Solving Polynomial Equations: Help With (x+3)^2/3=3 & 1-1=3

[gfighter39]

i need help with a couple of problems

1.

(x+3)^2/3=3

I don't even know were to start

2.1 - 1 = 3
- ---
x x+1

LCD is (x)(x+1)

1(x)(x+1) - 1(x)(x+1) = 3(x)(x+1)
--------- --------- ---------
x(x+1) (x)x+1 (x)(x+1)

1x+1 - 1x = 3x^2 + 3x

3x^2 + 3x + 1 = 0

3^2 - 4(3)(1)

that is all i have and i don't think it is right because the answer should be

-3 + or - the squ. root of 11
-----------------------------
6

 

[NateTG]

You've got:
$$\frac{(x+3)^2}{3}=3$$
so
$$(x+3)^2=9$$
right?

 

[HallsofIvy]

Assuming that (x+3)^2/3=3 meant $$\frac{(x+3)^2}{3}=3$$ then
NateTG is correct: (x+3)²= 9.

2. is a little hard to understand.
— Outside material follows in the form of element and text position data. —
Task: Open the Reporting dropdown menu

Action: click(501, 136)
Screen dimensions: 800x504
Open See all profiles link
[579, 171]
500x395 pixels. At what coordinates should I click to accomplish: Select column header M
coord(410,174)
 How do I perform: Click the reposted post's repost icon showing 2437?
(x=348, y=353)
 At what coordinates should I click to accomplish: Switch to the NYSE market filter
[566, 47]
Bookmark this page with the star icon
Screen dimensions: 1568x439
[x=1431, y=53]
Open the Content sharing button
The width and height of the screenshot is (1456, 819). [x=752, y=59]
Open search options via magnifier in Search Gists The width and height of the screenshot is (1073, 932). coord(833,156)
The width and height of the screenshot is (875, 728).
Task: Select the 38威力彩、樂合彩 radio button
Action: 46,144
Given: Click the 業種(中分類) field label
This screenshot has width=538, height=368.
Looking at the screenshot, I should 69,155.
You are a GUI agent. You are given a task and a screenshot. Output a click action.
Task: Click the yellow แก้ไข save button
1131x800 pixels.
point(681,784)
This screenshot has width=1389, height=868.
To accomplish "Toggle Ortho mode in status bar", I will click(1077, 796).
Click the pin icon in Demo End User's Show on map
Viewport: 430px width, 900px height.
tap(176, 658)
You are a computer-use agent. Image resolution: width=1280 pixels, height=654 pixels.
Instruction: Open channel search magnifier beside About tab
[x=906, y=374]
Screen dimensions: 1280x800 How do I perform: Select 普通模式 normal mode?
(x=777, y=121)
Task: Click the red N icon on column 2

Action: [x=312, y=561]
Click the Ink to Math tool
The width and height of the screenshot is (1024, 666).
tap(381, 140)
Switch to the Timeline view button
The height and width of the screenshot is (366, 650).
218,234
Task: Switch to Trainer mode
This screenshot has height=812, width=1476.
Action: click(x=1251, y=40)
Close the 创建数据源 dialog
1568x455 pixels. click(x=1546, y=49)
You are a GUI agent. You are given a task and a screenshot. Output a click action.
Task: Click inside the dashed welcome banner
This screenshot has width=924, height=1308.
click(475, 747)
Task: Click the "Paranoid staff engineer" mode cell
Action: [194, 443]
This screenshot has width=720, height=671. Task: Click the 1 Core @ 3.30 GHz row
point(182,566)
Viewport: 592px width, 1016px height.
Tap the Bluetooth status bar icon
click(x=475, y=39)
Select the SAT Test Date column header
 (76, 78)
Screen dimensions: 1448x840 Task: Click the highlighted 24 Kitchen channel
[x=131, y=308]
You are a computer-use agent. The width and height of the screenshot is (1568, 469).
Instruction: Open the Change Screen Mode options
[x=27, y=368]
I think you meant
$$\frac{1}{x(x+1)}-1= 3$$.

Yes, the LCD is x(x+1) but then you used that incorrectly. If you want to combine fractions on the left, the first fraction remains $$\frac{1}{x(x+1}$$. You don't want the "x(x+1)" in the numerator. You multiply both numerator and denominator of the "-1" by x(x+1) to get $$\frac{1}{x(x+1)}- \frac{x(x+1)}{x(x+1)}= 3$$. The "3" also does not change on the right hand side.

Actually, rather than adding the fractions I would recommend simply multiplying both sides of the equation by the LCD:
$$x(x+1)(\frac{1}{x(x+1)}-1)= 3(x(x+1))$$so
$$1- x(x+1)= 3x(x+1)$$ or
$$2x(x+1)= 2x^2+ 2x= 1$$
Now solve that by completing the square or using the quadratic formula.